# Celtics legend John Havlicek dies at 79



## Lethe200 (Apr 27, 2019)

So sad - I loved watching Havlicek in the Red Auerbach Celtics' days!


----------



## Gary O' (Apr 27, 2019)

A real surprise 

Decades ago I read an article about him when he retired

His lungs were so big they had to take two x-rays

And his heart rate was incredibly low

Sure thought he’d get deep into his 80s at least

Parkinson’s is some bad mojo


----------



## oldman (Apr 28, 2019)

I really enjoyed watching John play. When I lived in Cleveland, I would get tickets to the Celtics-Cavs games in the old Nick Miletti’s Coliseum just to watch that era of the Celtics, which in my opinion was one of the very best teams in all of the NBA. Dave Cowan, Jo Jo White, Paul Westphal, Don Chaney, Don Nelson, Paul Silas and John Havlicek. What a team! 

RIP, John.


----------



## WhatInThe (May 13, 2019)

He was from the last generation of professional athlete icons. Today there is just alot of raw talent on the floor. He worked at his game and found a niche. Another where you heard very little in the way of scandal.

If one is passing before 80 or 90 now a days something's amiss . Sad to hear. 

RIP


----------



## Buckeye (May 13, 2019)

Hondo was the real deal.  May he RIP


----------



## applecruncher (May 13, 2019)

One of my cousins went to OSU back in 1960 and was quite good friends with Jon Havilcek, Jerry Lucas, Mel Nowell, and, (drumroll...) Bobby Knight.  I used to spend time at aunt's house (I was about 10yr old) and I remember a couple times when they all came over and shot baskets.  Several uncles were mesmerized...this was before they became famous and their coach at the time was Fred Taylor.


----------

* What is asked
1) Translate this sentence from the forum thread about John Havlicek into Spanish: "He worked at his game and found a niche."
2) According to the article that Gary O' recalls in the forum thread about John Havlicek, why did Havlicek need two x-rays?

* Data provided
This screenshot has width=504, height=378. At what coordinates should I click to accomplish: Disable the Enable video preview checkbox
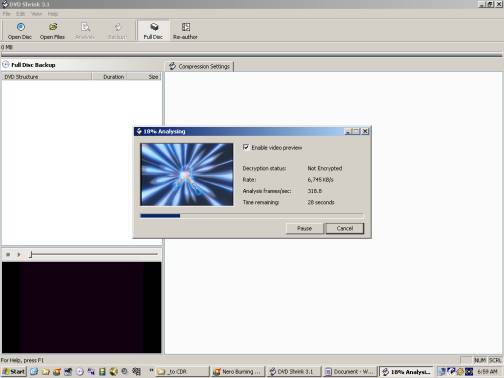point(246,147)
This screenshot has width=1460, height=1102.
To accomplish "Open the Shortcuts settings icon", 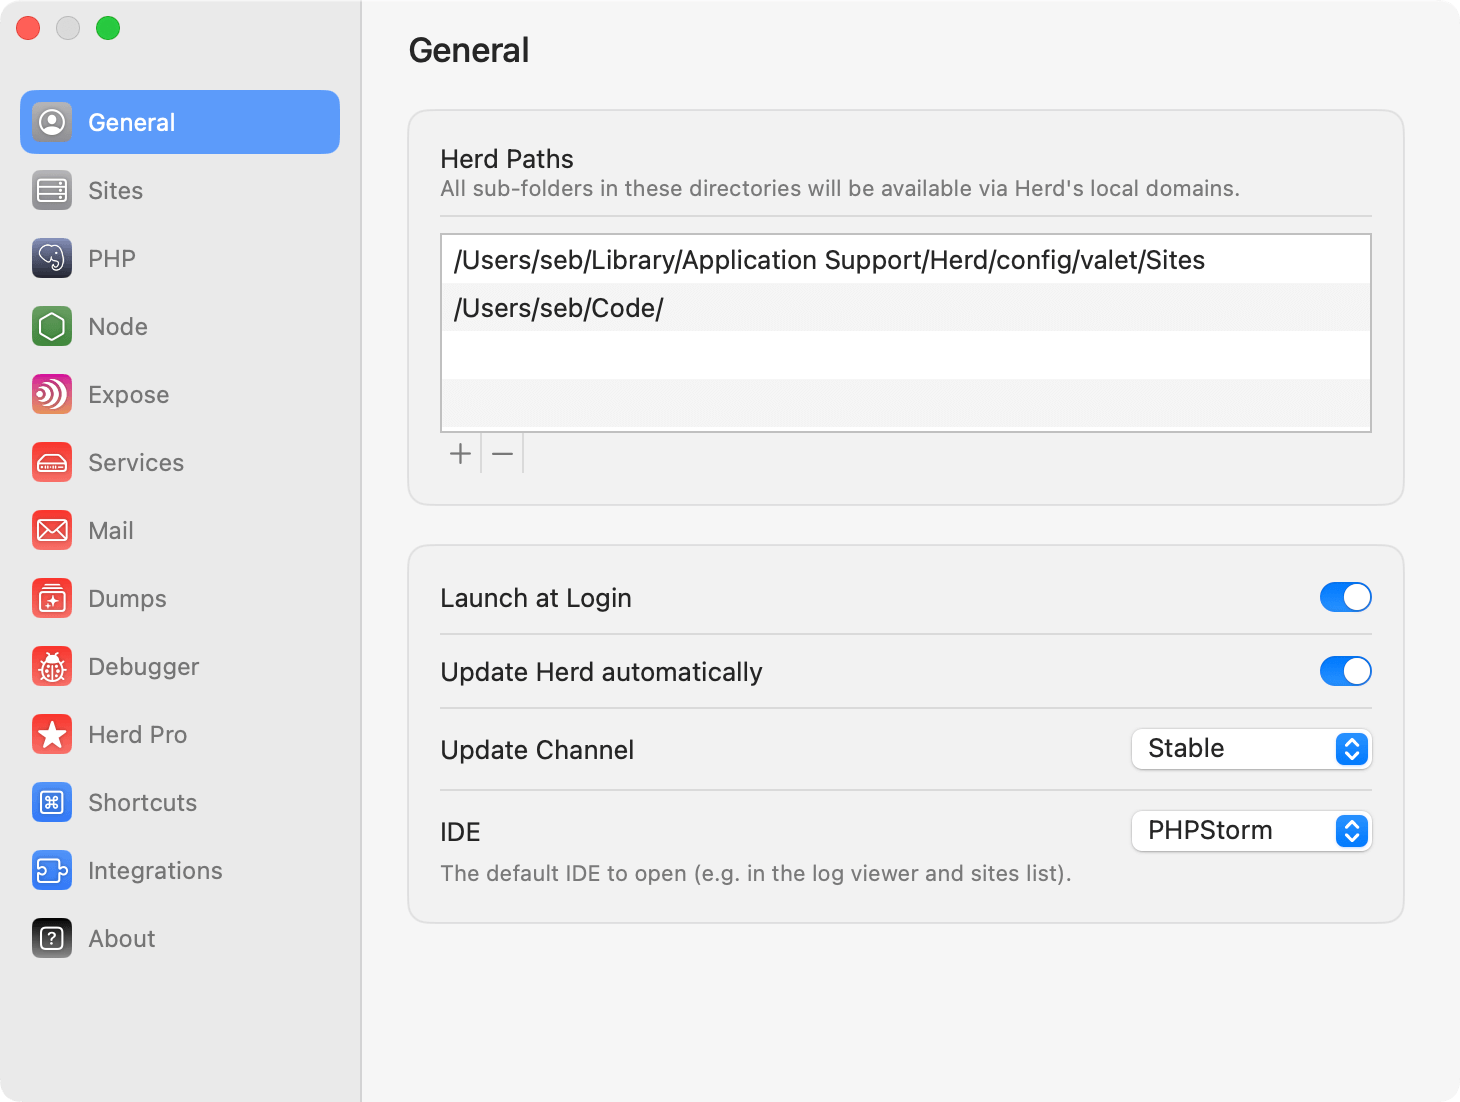I will pyautogui.click(x=52, y=802).
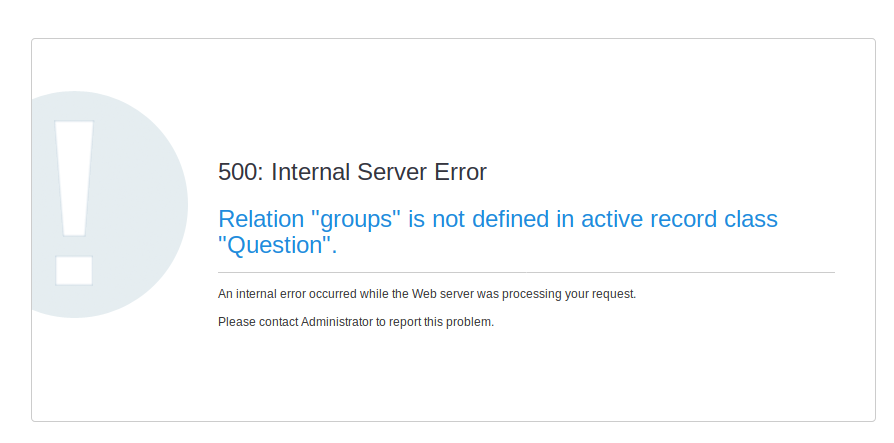This screenshot has width=894, height=443.
Task: Click the square dot of the exclamation mark
Action: (74, 270)
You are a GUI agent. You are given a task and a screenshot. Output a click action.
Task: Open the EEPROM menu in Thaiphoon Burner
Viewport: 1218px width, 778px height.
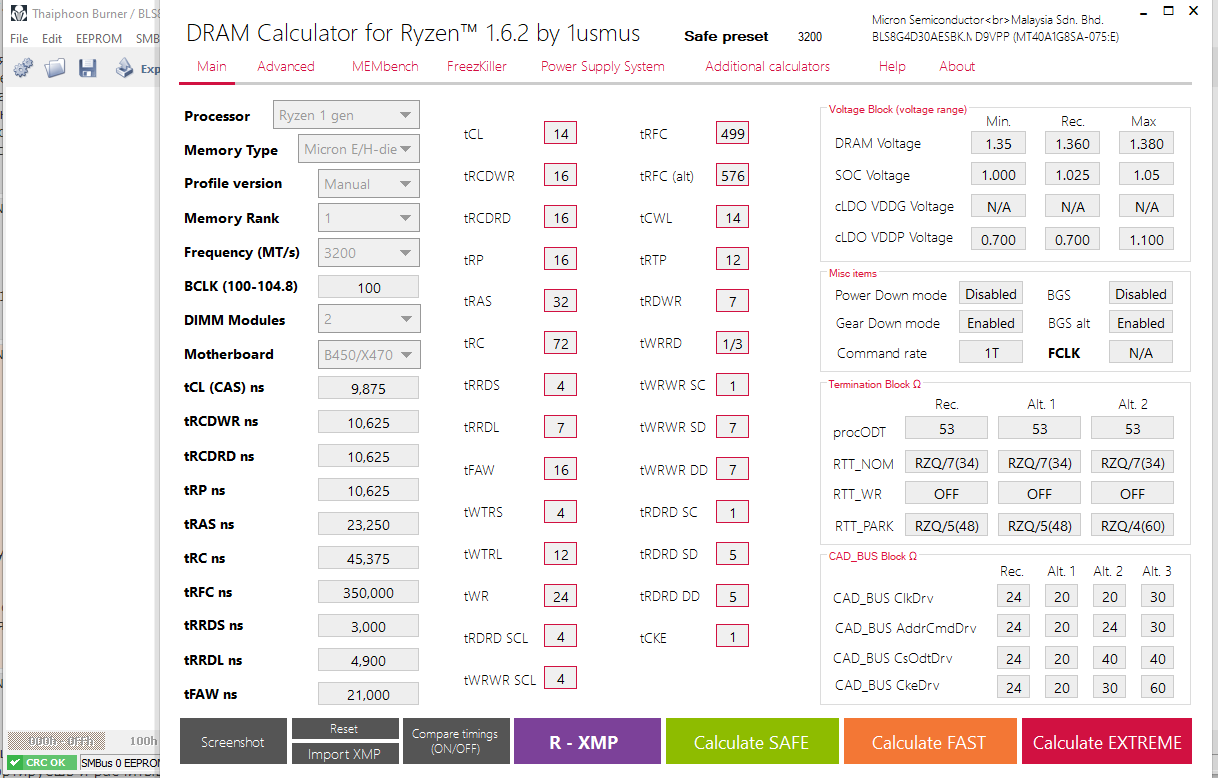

* The answers
1) Trabajó en su juego y encontró un nicho.

2) His lungs were so big that they had to take two x-rays.